Because determining whether a thing is visible is a quite complicated process, and determining whether it’s in the location of the player is not.

“repeat with T running through things in location of player” compiles as an iteration through the object tree – the contents of R, where R is “the location of the player”. The implementation is slightly baroque, but essentially it’s just going down the room’s contents, which is a linked list. (It doesn’t try to recurse into containers, etc.)

“repeat with T running through visible things” compiles as an iteration through every thing in the game (that is, every object of kind “thing”). For each one, it does a visibility test, which is itself a tree-iteration through the room’s contents (with appropriate tweaks for closed opaque containers and so on.) So the cost is roughly the number of objects in the game times the number of objects in the room.

You could get the same result much faster by hooking into the I6 scope-iteration code. (That would take just one tree-iteration, rather than one for every object in the game.) But that requires I6 hackery.

Now I’m more curious about this…How hard would it be to pull the entire world model out of the game engine and into C# and have this available all the time within the interpreter/host code? If I were able to do that, I could then get as crazy as I want with C#/Linq queries and the user wouldn’t suffer VM slowness. Well, unless pulling out the world model is super costly.

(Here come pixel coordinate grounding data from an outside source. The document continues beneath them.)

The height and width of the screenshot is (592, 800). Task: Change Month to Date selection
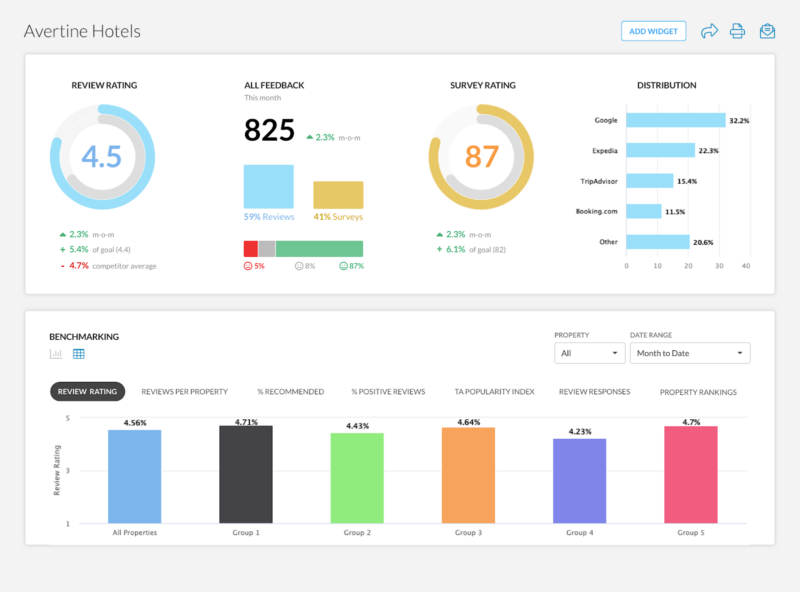(690, 353)
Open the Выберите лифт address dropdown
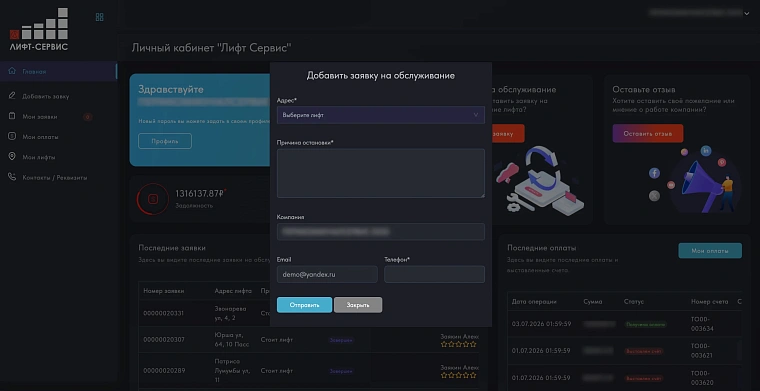This screenshot has width=760, height=391. point(380,115)
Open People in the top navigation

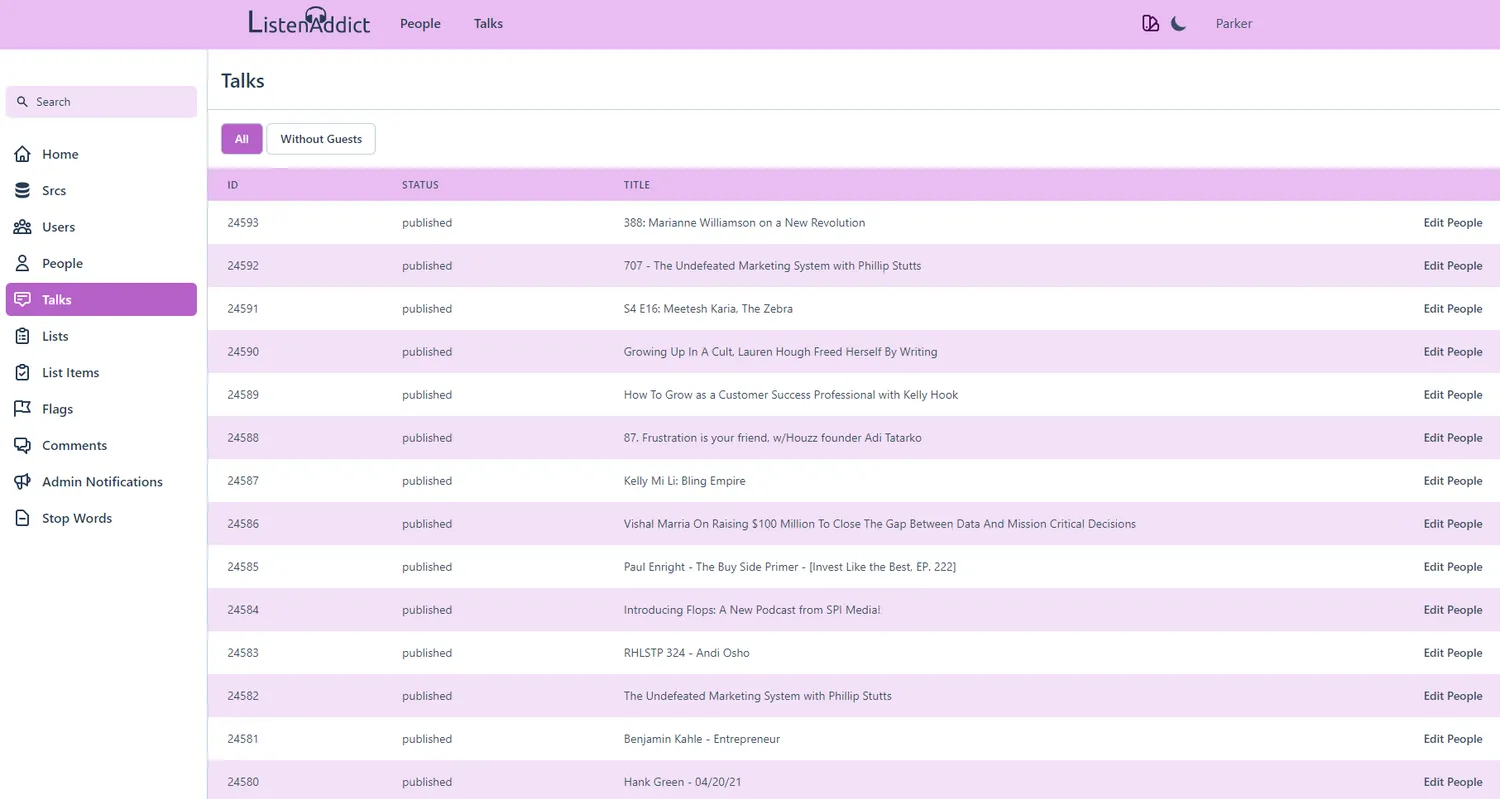(420, 24)
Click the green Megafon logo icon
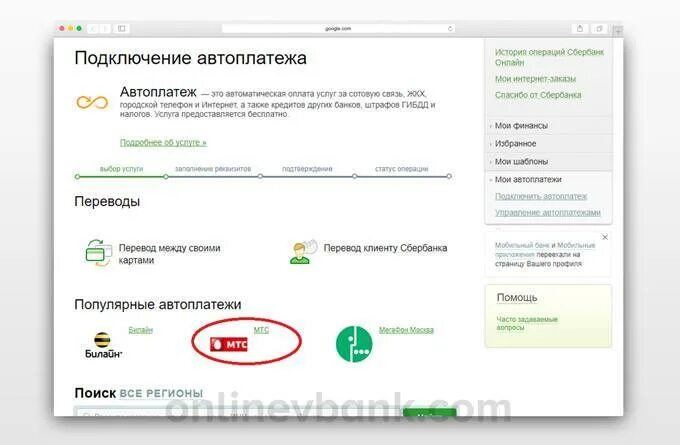 pos(354,344)
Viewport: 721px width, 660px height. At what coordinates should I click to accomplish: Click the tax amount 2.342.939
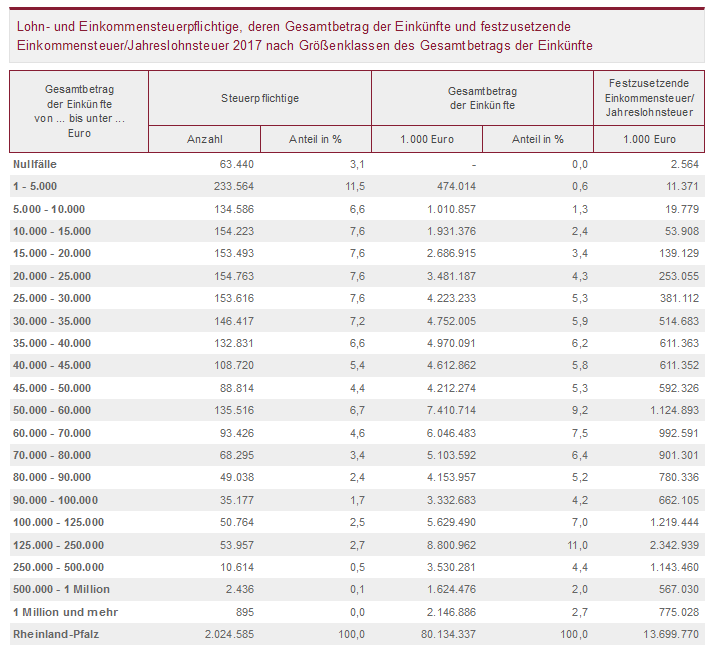[x=671, y=545]
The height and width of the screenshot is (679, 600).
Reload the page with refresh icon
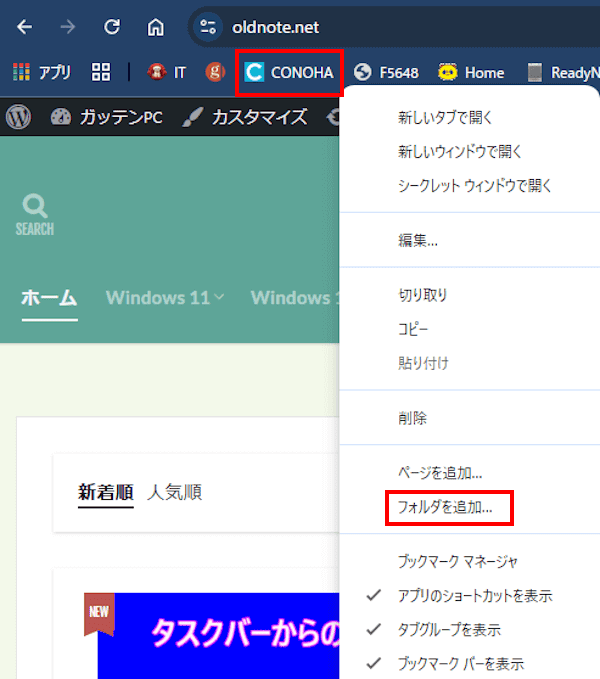point(112,27)
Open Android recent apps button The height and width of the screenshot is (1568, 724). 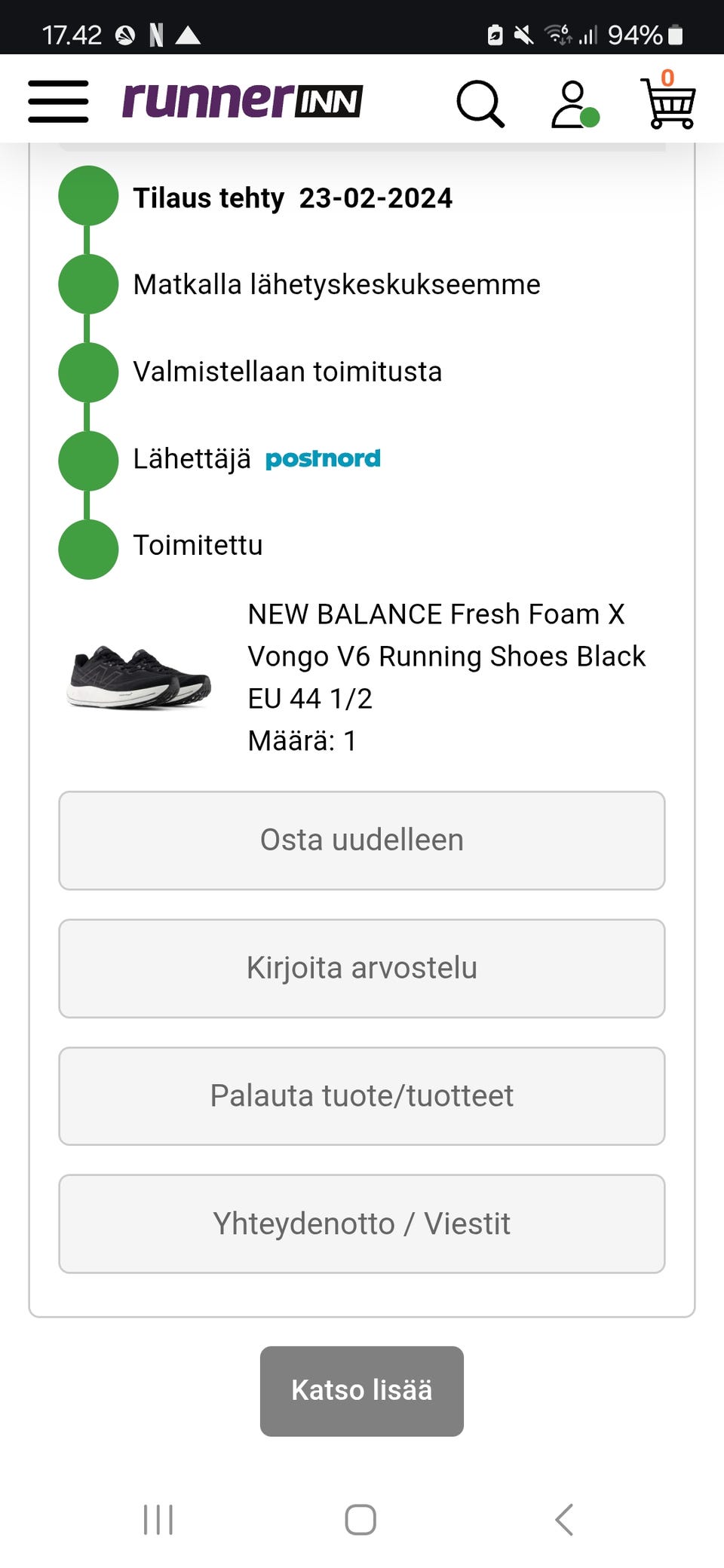[158, 1519]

If your VM uses a JIT then it wouldn’t make much difference where the traversal happens.

If the performance is a problem it would be worth doing it in I6, and perhaps take some short cuts. If containers aren’t important for example you could cut that stage out. The more clearly you can define what you want, the easier it is to write good code for it.

Though avoiding premature optimisation is always something to remember. It may be the world model isn’t at a size where the initial loop given by zarf is unacceptably slow.

I’m currently trying to do this to Shadow in the Cathedral, but the idea is to do this for any game going forward.

I’m not sure if I can explain my intentions entirely because I don’t know all of my intentions. A lot of this is experimentation with the UI. I’m trying to get to a point where I can query the game engine for data that can help make the UI more friendly to all users (newbies and experienced users). To enable more detailed help, hints, command input, and probably some things I can’t see because I don’t have what I think I want.

If I have the entire world model with detailed information or if I have access to the world model from a query like language, the interpreter/host/client/UI/browser could anticipate many many things and update the UI accordingly.

Hm, yet another reason to look into I6 code.

DavidC, hope you don’t mind my butting into the thread, but this is useful to know–because I assumed that, yes, it would be a bit slower, but I didn’t see why it would necessarily be potentially orders of magnitude slower. Since the slowdown varies with number of items, things make sense now, and I can actually pinpoint parts of the code that can be optimized.